(Beginning of Working data)
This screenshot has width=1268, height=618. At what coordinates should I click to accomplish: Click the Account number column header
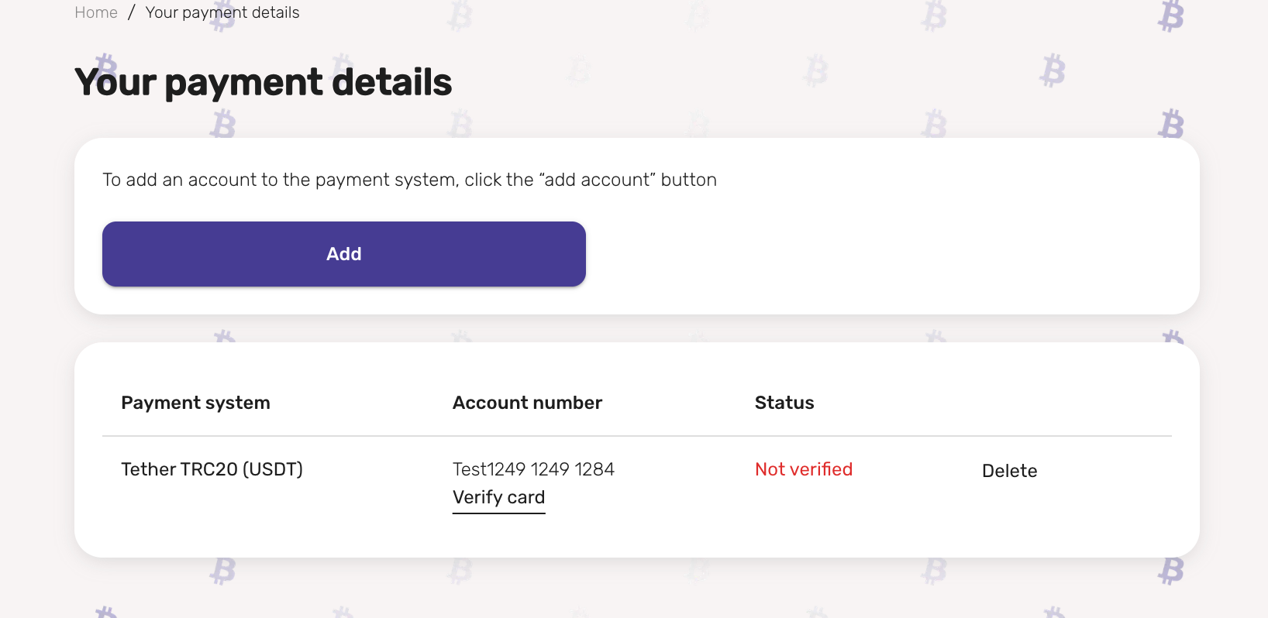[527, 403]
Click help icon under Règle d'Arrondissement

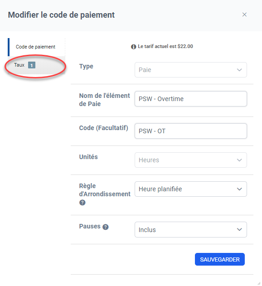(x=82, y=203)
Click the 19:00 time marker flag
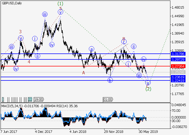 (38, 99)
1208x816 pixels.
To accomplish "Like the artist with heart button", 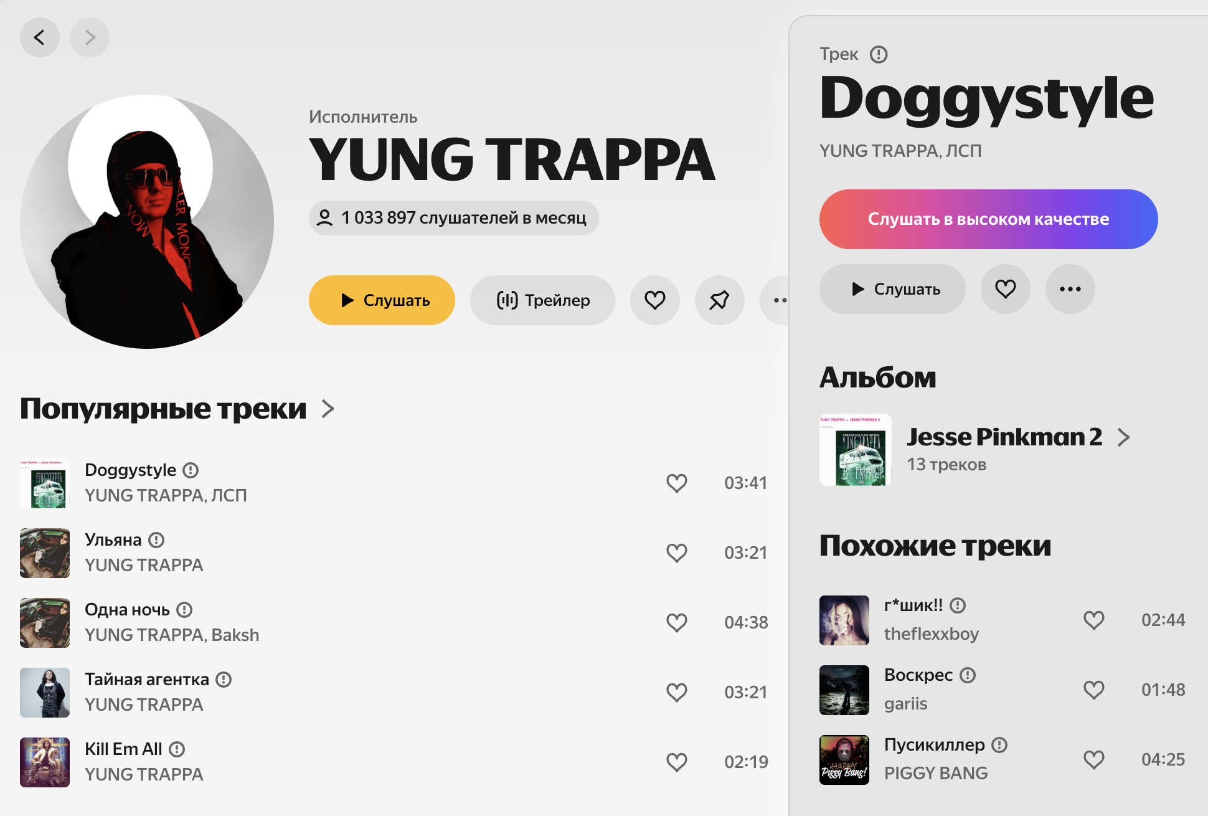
(End of Working data)
Exercise:
Copy out every line above, word for word, minus images.

Answer area:
This screenshot has width=1268, height=618. At what coordinates should I click to accomplish: Click the Account number column header
[527, 403]
Click help icon under Règle d'Arrondissement

(x=82, y=203)
Click the 19:00 time marker flag
 (38, 99)
1208x816 pixels.
To accomplish "Like the artist with heart button", 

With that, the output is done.